Wil sends a woozy glance about, notes they’re alone, She’s gone, and he feels a strange mix of relief and sorrow. “Yes,” he says, a little faintly, doesn’t even stop to try and think about it. “Yes, I trust you.”
“Close your eyes.”
And he does, and it’s so very different this time, so much less suffocating, but no less overwhelming. Dallin was right—it’s been waiting for him, and it’s insistent. It batters at his defenses, and Wil has to focus everything in him on Dallin’s voice in his mind—“It’s all right, trust me, it won’t hurt this time”—trust him like Wil had just said he did, and lower the walls, let it in. He’s buffeted inside it, like a leaf on the wind, and it gathers into his every crevice, fills him up ’til he thinks he’ll burst, and still it pours itself into him.
He sees the Mother, only She was called Aelíf, back when Time began, and he sees the Father, who was Brionglóid when he caught sight of his Beloved for the first time. MAeting, She calls Him, because She’d dreamt of Him, and Wil almost flinches, watches as She plaits a silky strand of sable through with the spiny green stem of the delicate little white flower that had kept him captive for so very long.
“’Tis a mark of ownership in my country,” He tells Her, grinning, so charming and beguiling, as he steals a kiss and then another. “Now I must do as you say.”
He’s telling tales, teasing and seducing, Wil knows He is. It wasn’t true then, but He spoke it and so made it true ever after.
“Then I say kiss me again,” She demands, and he grins again and obeys.
The tales are wrong, all the legends, they’re all wrong. They didn’t wage war on Their kin, but gathered them to Them and joined against Aeledfýres—Soul-eater, Dearg-dur, Daeva, stealing the magic of others, and if they didn’t have magic and he was bored, sometimes he’d merely drink their blood or eat their hearts, and those were the lucky ones. Slowly, he walked across the infant land, herded the Clans, took the souls of those who had magic, and used the minds of those who didn’t, built himself an army while líf and Brionglóid fell into each other and bided for a time in newborn bliss.
For ages, They heeded only each other and the budding lands, built Their mountains and forged Their waters with Their kin, until Célnes cried her death-song on the wind, and They knew what Aeledfýres had done.
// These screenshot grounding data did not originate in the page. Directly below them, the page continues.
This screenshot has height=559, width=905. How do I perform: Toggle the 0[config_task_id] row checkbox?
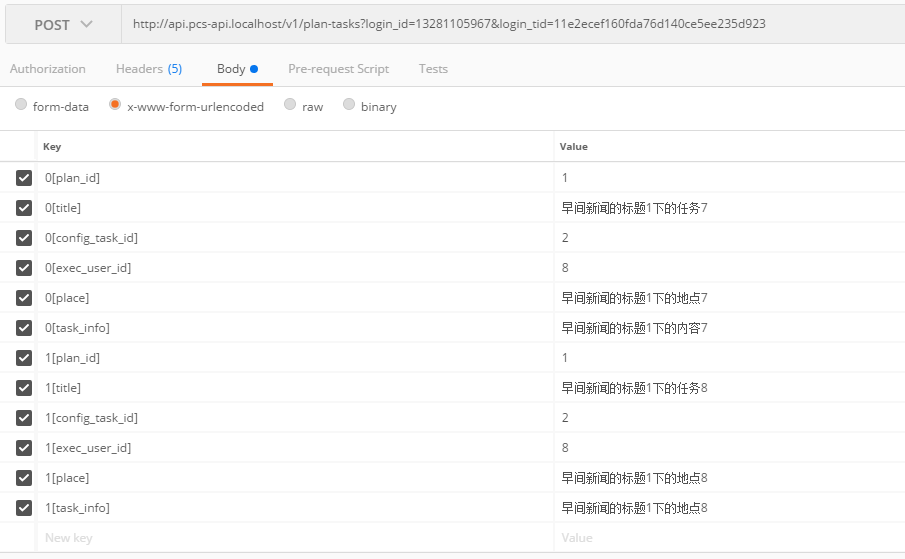(24, 238)
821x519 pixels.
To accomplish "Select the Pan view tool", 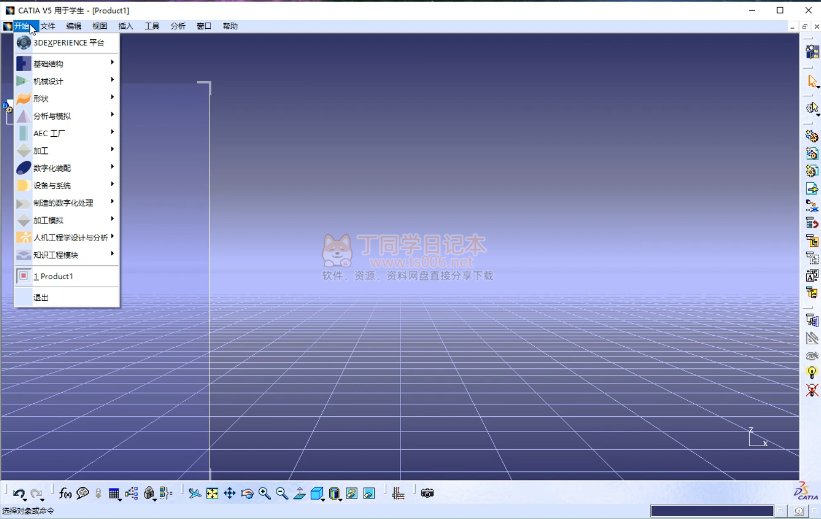I will click(x=229, y=493).
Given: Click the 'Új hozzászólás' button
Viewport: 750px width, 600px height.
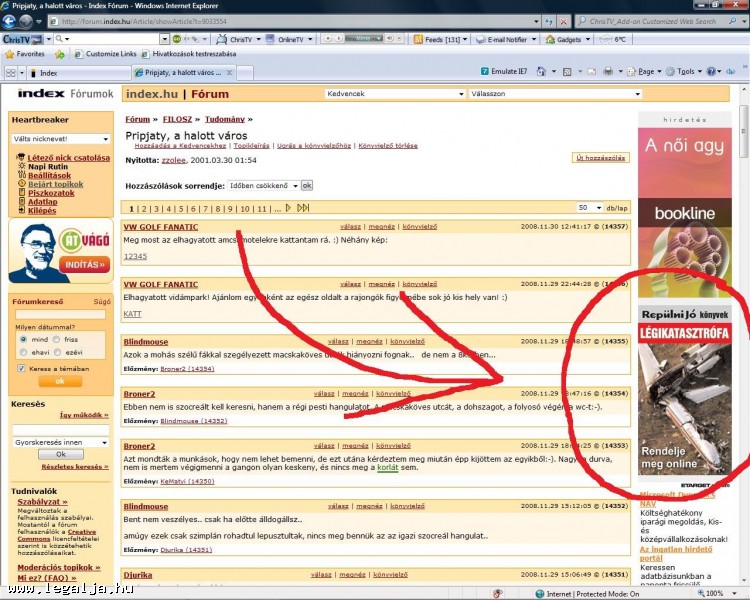Looking at the screenshot, I should point(600,158).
They called Their kin to them, called all men whose minds were still free, and marched on the corrupt god.
One after another, the old gods fell to him. Eorðbúgigend first, His brother, then Diepe, Her sister, until all but Brionglóid and Aelíf were gone—He with His sword, She with Her bow and quiver—and they hunted down Aeledfýres, cut the captive souls from out his heart, took his fire from him, and imprisoned him forever within the boll of a great evergreen, spoke Their spells to keep it strong and secret, and gave to it eternal life. The souls of the captive men They set free, and the men thanked Them, named Them Mother and Father, bowed to Them, and bound Them to Their thrones.
But with the souls of Their kin They could not part, so the Father dreamed into life a son for His Beloved, placed the souls of Their fallen kin into his heart, where their essence would live on in the one They loved best. The Father named his son Aisling, for he was a dream—a vision He sang into poem and then into life—a wish He made Their own. But the Mother gave to him his true name, breathed it into his heart with a kiss to his brow, and made of it the last lock to Aeledfýres’ prison, kept it secret, even from Her Beloved, so that the Aisling alone held all the keys to his bondage. Keeper, Coimeádaí, of all the Kin.
And then the Mother took Her Beloved back to Lind, the first place of Her making, the birthplace of the world and Their love, peopled it with great warriors, Marked them, and chose its finest to stand guard over Her beloved Gift.
“You have a name,” Dallin tells him, stroking his cheek with callused fingers. “You’ve held it in your hand. All you have to do is see it.”
Wil nods, turns his face into the caress, links his fingers through his Guardian’s, and keeps watching, keeps feeling, keeps accepting, as power keeps pouring into him, as the land keeps up its songs, and every time he thinks he can’t take any more, Dallin’s grip tightens and he does, soaking it up like parched soil beneath a spring rain. He watches the earth move as new mountains are made and old ones are swallowed up; as streams turn into rivers into seas. And all of the power inside them, all of their strength, pulsates through him, drives down into his bones, and he sees their patterns, touches them and knows them.
The land, its people, and everything they’ve ever seen or been. He sees every Aisling that has ever come before him—brothers, of a sort, he supposes—and every Guardian that has taken his place at the Aisling’s back. Sees the land as one, Clans interbreeding and wandering borders, burning their offerings to the Mother and the Father and singing their orisons with one voice.
Until Ríocht-that-will-be, fosterer of Aislingí, betrays Lind-that-is, begetter of Guardians.
Wars at the borders and defenders at the Bounds. The people of Lind have been warriors since the place was birthed, and its soil has taken in the blood of native and ally and enemy alike. Calders and Portwaras and Braydens—they’ve lived and died, spent themselves and left their bones beneath its skin. It’s ancient, and it holds the memories of long years, from the infancy of the world, and it doesn’t forget.
“Are you seeing all this?” Wil asks Dallin, and he knows Dallin answers, but he doesn’t really need to, because yes, of course he is—it’s all coming through him, isn’t it? It’s hard to imagine that Dallin has been holding it back all this time, keeping it from crushing Wil beneath the onslaught for… how long now? It doesn’t matter; he can feel the release of pain and tension from Dallin as Wil accepts its weight, doled out carefully and slowly, and only as his mind can take it, adjust to it, before Dallin sends him more.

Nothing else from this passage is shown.